# Dataset records
====

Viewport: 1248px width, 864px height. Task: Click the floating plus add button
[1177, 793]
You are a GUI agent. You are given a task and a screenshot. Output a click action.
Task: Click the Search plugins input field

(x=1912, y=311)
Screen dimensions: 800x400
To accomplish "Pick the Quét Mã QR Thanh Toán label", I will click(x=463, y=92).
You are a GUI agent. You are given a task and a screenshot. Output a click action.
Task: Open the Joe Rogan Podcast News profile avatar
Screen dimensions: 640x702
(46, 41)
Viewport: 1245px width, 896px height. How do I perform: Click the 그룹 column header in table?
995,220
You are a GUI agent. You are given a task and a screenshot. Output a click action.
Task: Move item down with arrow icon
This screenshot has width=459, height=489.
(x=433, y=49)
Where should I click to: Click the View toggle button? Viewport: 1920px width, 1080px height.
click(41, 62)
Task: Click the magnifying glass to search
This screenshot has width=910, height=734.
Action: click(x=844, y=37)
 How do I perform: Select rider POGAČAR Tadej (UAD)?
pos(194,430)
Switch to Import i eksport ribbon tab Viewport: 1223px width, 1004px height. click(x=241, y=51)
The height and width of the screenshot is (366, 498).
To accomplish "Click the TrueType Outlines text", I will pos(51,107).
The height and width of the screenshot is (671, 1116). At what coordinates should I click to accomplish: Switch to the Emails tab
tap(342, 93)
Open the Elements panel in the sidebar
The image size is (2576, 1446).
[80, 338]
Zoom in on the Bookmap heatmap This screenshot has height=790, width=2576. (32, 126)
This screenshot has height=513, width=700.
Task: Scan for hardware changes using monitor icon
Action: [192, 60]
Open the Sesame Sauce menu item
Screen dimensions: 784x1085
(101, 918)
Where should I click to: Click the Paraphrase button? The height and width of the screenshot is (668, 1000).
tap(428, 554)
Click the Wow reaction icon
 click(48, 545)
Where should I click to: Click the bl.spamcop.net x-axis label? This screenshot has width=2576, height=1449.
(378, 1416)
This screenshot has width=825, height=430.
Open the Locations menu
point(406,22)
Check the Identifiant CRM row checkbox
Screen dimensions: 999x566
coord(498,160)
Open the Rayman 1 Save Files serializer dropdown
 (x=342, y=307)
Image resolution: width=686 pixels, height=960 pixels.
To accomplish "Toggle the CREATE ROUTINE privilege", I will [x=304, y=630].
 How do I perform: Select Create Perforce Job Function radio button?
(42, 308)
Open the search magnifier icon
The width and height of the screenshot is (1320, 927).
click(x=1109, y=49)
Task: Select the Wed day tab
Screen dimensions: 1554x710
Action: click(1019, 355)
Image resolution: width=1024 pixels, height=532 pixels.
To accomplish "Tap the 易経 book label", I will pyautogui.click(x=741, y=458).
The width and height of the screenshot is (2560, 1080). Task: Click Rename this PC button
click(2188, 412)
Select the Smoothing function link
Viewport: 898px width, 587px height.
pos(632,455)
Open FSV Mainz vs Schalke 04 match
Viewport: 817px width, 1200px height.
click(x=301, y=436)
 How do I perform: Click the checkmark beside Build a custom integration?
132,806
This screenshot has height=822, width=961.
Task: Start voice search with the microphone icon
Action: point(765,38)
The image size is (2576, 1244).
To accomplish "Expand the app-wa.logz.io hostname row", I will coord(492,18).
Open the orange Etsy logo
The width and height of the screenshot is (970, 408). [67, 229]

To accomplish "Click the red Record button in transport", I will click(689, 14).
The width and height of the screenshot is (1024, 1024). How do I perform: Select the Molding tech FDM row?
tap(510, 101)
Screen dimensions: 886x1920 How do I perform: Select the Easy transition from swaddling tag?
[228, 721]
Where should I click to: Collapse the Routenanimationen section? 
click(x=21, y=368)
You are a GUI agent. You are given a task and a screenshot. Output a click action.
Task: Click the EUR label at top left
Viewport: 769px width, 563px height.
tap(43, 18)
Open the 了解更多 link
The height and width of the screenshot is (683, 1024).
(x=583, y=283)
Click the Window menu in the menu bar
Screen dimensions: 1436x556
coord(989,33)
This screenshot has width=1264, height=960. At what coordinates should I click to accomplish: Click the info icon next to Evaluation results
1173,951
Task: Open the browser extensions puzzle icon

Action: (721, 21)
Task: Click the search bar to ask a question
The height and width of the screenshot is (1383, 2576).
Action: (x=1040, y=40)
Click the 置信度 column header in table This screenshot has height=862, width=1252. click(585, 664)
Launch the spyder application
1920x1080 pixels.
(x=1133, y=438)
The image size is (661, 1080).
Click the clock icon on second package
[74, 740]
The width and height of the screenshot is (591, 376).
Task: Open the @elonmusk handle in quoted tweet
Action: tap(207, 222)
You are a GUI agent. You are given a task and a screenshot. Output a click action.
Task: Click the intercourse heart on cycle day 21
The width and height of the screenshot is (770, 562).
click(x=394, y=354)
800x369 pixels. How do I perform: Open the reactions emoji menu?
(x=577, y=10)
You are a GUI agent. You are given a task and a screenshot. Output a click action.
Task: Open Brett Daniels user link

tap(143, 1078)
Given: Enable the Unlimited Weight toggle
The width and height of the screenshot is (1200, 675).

====

# Given task
Extract every line from the entries above that contains the word "Switch".

# Finished answer
Switch to Import i eksport ribbon tab Viewport: 1223px width, 1004px height. click(x=241, y=51)
The height and width of the screenshot is (671, 1116). At what coordinates should I click to accomplish: Switch to the Emails tab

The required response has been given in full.